初識R語言——PCA的實現

初識R語言 —— PCA的實現

回顧PCA

在之前的文章（老嫗能解PCA）中曾經寫過一些自己的PCA的看法，今天嘗試用R語言來進行PCA的實現。回顧一下什麼是PCA，總結來說就是基於對各個特徵之間相關性的分析，從而找到主要成分並選取一定個數的特徵向量作爲新的基，從而得到樣本在以新的基所構成的空間中的映射作爲新的樣本值，也就達到了降維的目的。

數據描述

這次數據使用的是真實數據，數據的描述如下：

Human body consists of about 70 trillion cells, where each of the cells have DNA molecules called genome (Figure 1). Here, the genome is only a storage unit for genetic information, which needs to be partially copied into a smaller unit called RNA for the actual utility (Figure 1). Each RNA molecule is much smaller than genome and only contains information of a single gene, while genome has genetic information of every genes. Here, the process partially copying genome into RNA is called transcription (Figure 1). After RNAs are transcribed from genome, they subsequently converted into polypeptides (or proteins), which are the actual machineries running cellular processes. This conversion is named as translation to distinguish from transcription (Figure 1).

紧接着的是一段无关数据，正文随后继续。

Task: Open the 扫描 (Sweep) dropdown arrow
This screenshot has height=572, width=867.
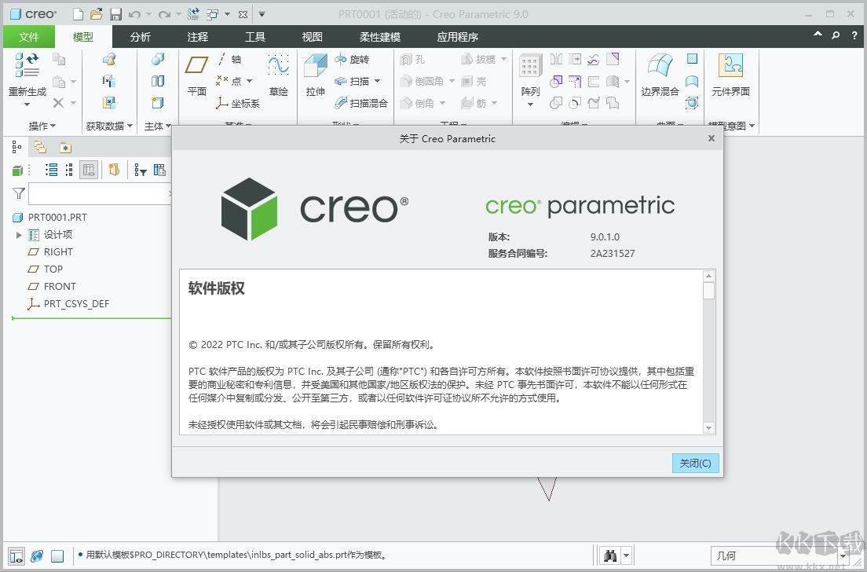Action: click(x=376, y=81)
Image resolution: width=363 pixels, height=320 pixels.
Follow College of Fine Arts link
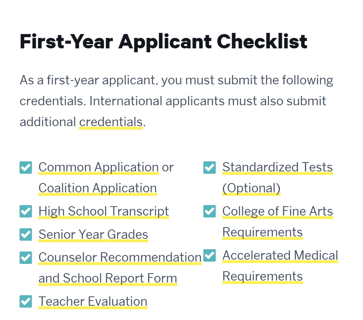coord(277,211)
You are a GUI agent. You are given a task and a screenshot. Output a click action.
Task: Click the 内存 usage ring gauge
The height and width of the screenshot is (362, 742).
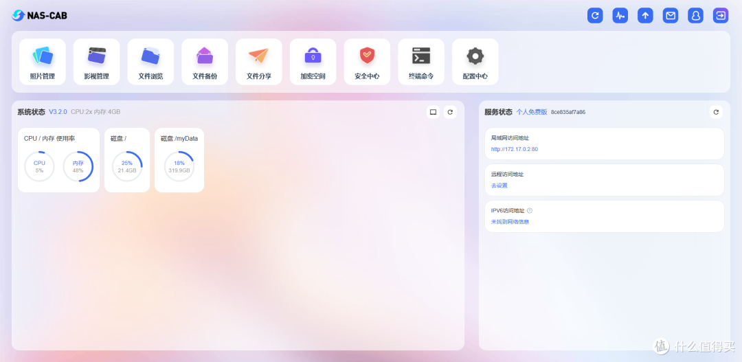click(x=78, y=166)
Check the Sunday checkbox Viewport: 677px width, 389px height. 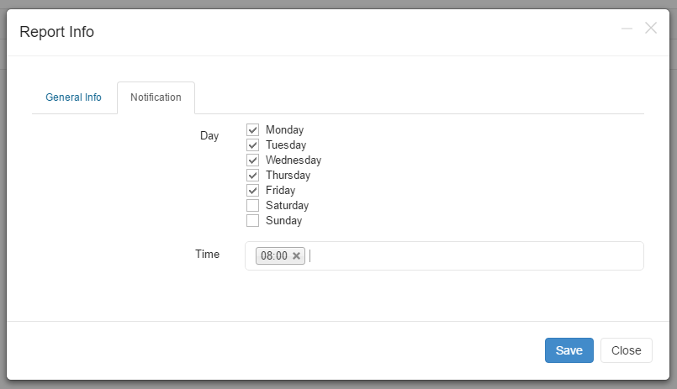tap(252, 220)
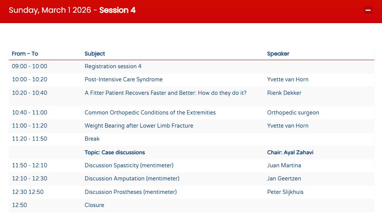Collapse Session 4 with the minus icon

pos(368,10)
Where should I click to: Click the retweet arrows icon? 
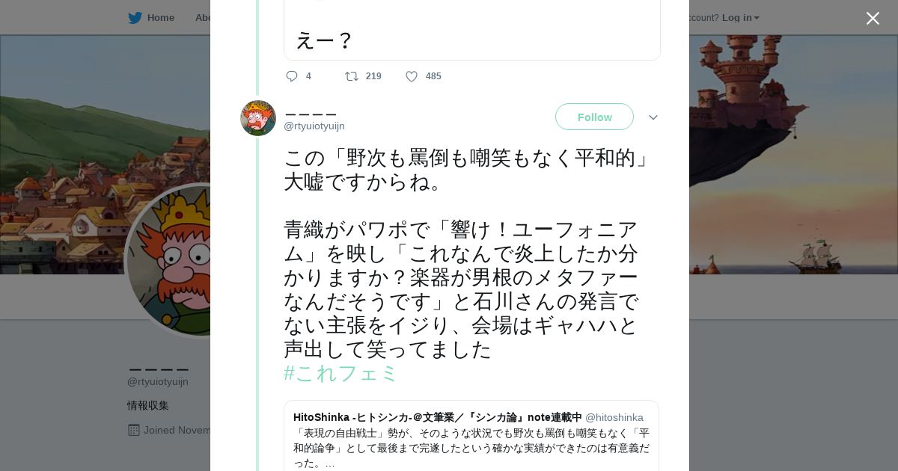(x=351, y=76)
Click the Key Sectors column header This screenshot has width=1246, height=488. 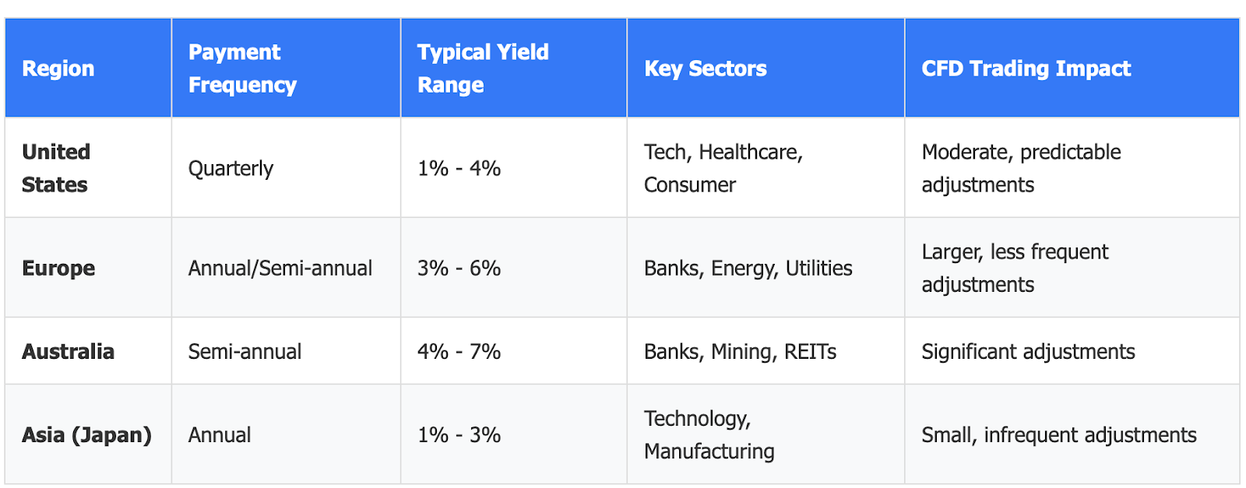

Figure 1. Description of transcription process
Cell needs to transcribe each gene only when it is needed, so each gene need to be selectively transcribed. And the control which gene is transcribed or not depends on the control unit called transcription factor, which is itself a protein. In general, multiple transcription factors are needed to transcribe a single gene, where the transcription factors are combined into a single protein-complex along with other mediator proteins. By bending DNA molecules into U-shaped structure, transcription factor complex make a physical force to move forward the copying machinery for transcription process (Figure 2). Therefore, the quantity of each gene’s transcript is controlled by the quantity of the corresponding transcription factors.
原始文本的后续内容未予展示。